COURSES OF LAW STUDIES.

(Continued from p. 149).

Difference between law and mathematics.-There is this difference to be observed between the two sciences of law and of mathematics, that in the latter, in which the reasoning is always upon lines and angles, which are self-evident, we reason from the cause to the effect; while the propositions themselves are of a nature to succeed each other, so that the preceding are regularly the key or clue to those which follow. In the law, on the contrary, the order of our reasoning is usually the reverse of this. We reason from the effect to the cause; and, far from having the traces of their connection before us, as in a series of mathematical investigations, we have necessarily to deduce each required principle, or point of law, from materials of information dispersed through the whole circle of the science, and, not unfrequently, to supply the intermediate links of a long chain of implied reasoning, in order to prove that their application is legitimate.

Blackstone's notions of laws in general.-But to return; since the question is now of Blackstone's Commentaries (ante, pp. 78, 148), considered not merely as an elementary treatise, in which inaccuracies would be venial, and professional misconclusions of no serious consequence, but in the widely different, and far more important character, of an institute for educating and forming lawyers; I object, in the first place, to those half-explained metaphysical distinctions, contained in his introductory chapter, upon the nature of laws in general. He tells us, that "the law of nature is the will of the Supreme Being, founded in the relations of justice, that

existed, in the nature of things, antecedent to any positive precept; and, being coeval with mankind, and dictated by God himself, that this is of course superior in obligation to any other." Secondly, that "the precepts of the revealed law are of the same original with those of the law of nature, and their intrinsic obligation of equal strength and perpetuity." And, thirdly, that "the revealed law is of infinitely more authenticity than that moral system which is framed by ethical writers, and denominated the natural law; because the one is the law of nature, expressly declared to be so by God himself-the other is only what, by the assistance of human reason, we imagine to be that law; and, since we are not as certain of the latter as of the former, that they are, therefore, not of equal authenticity, nor to be put in competition together" (1 Bl. Com. Introd. pp. 39, 42).

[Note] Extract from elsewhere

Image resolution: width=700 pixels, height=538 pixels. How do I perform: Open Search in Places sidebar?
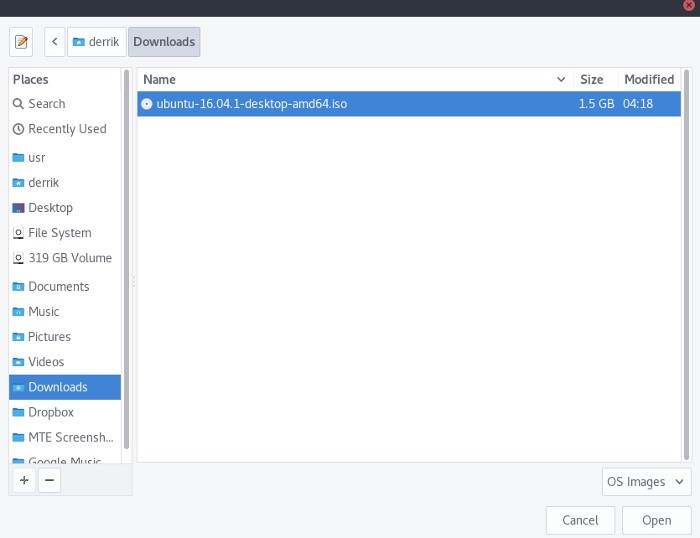point(46,104)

Blackstone superficial, defective, mistaken, &c.-It is not, however, upon the ground of objections like these, that I presume to contend against the propriety of commencing the study of the law by reading and common-placing Blackstone's Commentaries. A distinction may be fairly taken between the introductory matter, which is but inducement to the proposed course of study, and that which is properly the substance of it. But if the substance itself is infected with the same discolourings; if the manner of instruction is superficial, and the materials defective; if conclusions of science are often misconceived, and points of practice mistaken or misrepresented, these are strong arguments (and I rely upon the subjoined examples for the proof of what I advance), that this is no institute for educating and forming lawyers! I must solicit the patience of my readers, if I expose these details of legal investigation with somewhat more than unprofessional minuteness. Assertions against public opinion require to be maturely weighed, and ought to be well supported. That I may not, however, make this a more tedious task than is necessary, I will endeavour to confine myself to those examples alone which are the most easy to be understood, and to be as brief as the nature of the subject will allow in the consideration of them. The argument may be dull, but the discussion is interesting.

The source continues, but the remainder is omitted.